Littérature jeunesse, il était une fois un succès

Les enfants ne lisent plus. Les adolescents encore moins. Les écrans ont ringardisé les albums cartonnés d’autrefois. Tel est le discours ambiant. 

Pourtant, n’en déplaise aux esprits chagrins, la littérature jeunesse se porte bien. Le livre conserve, contre vents et marées numériques, sa place auprès des petits. La lecture à haute voix reste un moment privilégié de complicité entre adultes et enfants, ce qui est une bonne nouvelle, vu l’importance des premières lectures pour s’approprier le langage, s’affranchir de ses peurs, appréhender le monde. Les adolescents eux-mêmes, friands de romances et d’héroïques fantaisies, ne rechignent pas à se plonger dans d’épais volumes. 

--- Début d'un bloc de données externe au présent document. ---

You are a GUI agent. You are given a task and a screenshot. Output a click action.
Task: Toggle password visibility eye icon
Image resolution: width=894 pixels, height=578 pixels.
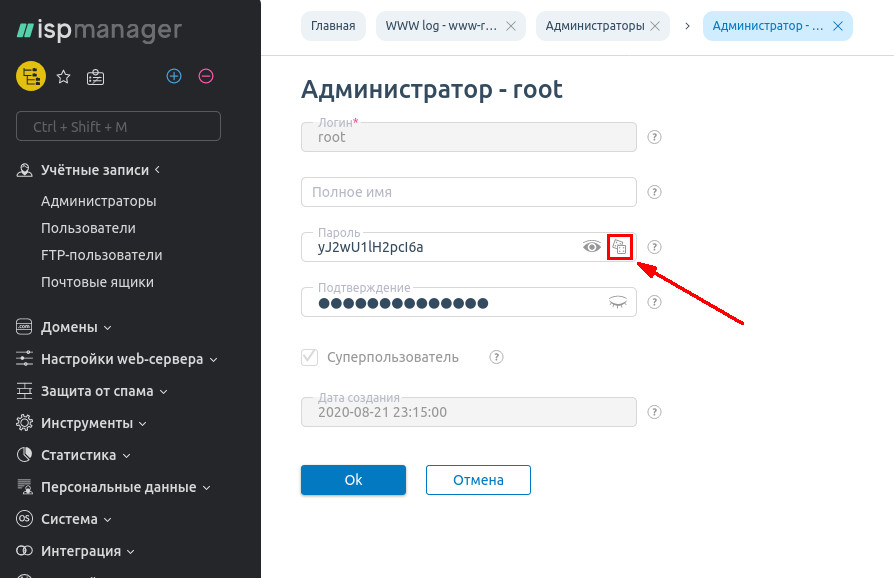[x=592, y=247]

La vitalité de la littérature jeunesse est nourrie depuis plusieurs décennies par une génération d’auteurs et d’illustrateurs qui, d’Ana Maria Machado (Brésil) à Nahoko Uehashi (Japon) en passant par Maurice Sendak (États-Unis) ou Tomi Ungerer (France), ont renouvelé un genre longtemps prisonnier d’une logique didactique ou moralisatrice. En témoigne une offre foisonnante, inventive, qui parle à hauteur d’enfant. En témoigne aussi la valeur patrimoniale reconnue désormais aux contes traditionnels, voire aux archives de certains auteurs et de maisons d’édition comme celles du Père Castor, inscrites en 2017 au Registre Mémoire du monde de l’UNESCO. 

L’essor du livre jeunesse se mesure aussi à sa bonne santé économique. En 2023, il représentait près de 12 milliards de dollars dans le monde, ce qui en fait un poids lourd de l’édition dans de nombreux pays. Et cette envolée ne s’explique pas seulement par quelques succès planétaires. Partout, des éditeurs passionnés produisent des livres de qualité, y compris dans des langues autres que les parlers dominants, à l’image de Ce qui nous rend humain, un livre co-publié par l’UNESCO et déjà disponible en vingt et une éditions. 

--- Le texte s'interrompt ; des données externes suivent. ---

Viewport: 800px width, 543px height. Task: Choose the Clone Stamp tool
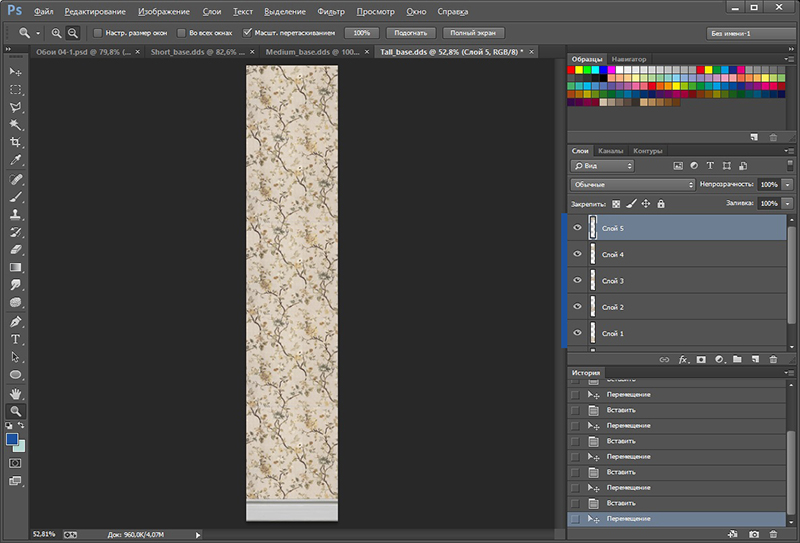16,214
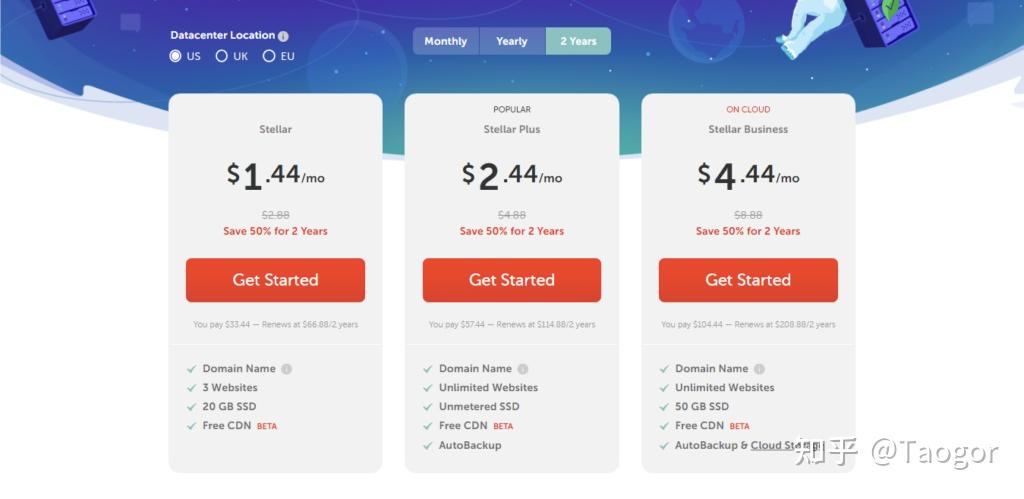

Malgré son poids économique, symbolique, éducatif, culturel, la littérature pour enfants continue pourtant de souffrir d’un manque de reconnaissance. Malgré ses succès, très peu d’espace critique lui est réservé dans les médias traditionnels. Tout se passe comme si écrire pour les enfants restait dans l’esprit de beaucoup une activité mineure, un éternel sous-genre.

Dès les années 1970, l’auteur de Vendredi ou la vie sauvage, Michel Tournier (France), disait tout l’inverse. « C’est rendre un très grand hommage aux enfants et admettre, avec moi, qu'une œuvre ne peut aller à un jeune public que si elle est parfaite (…). L'écrivain qui prend la plume en visant aussi haut obéit donc à une ambition sans mesure. »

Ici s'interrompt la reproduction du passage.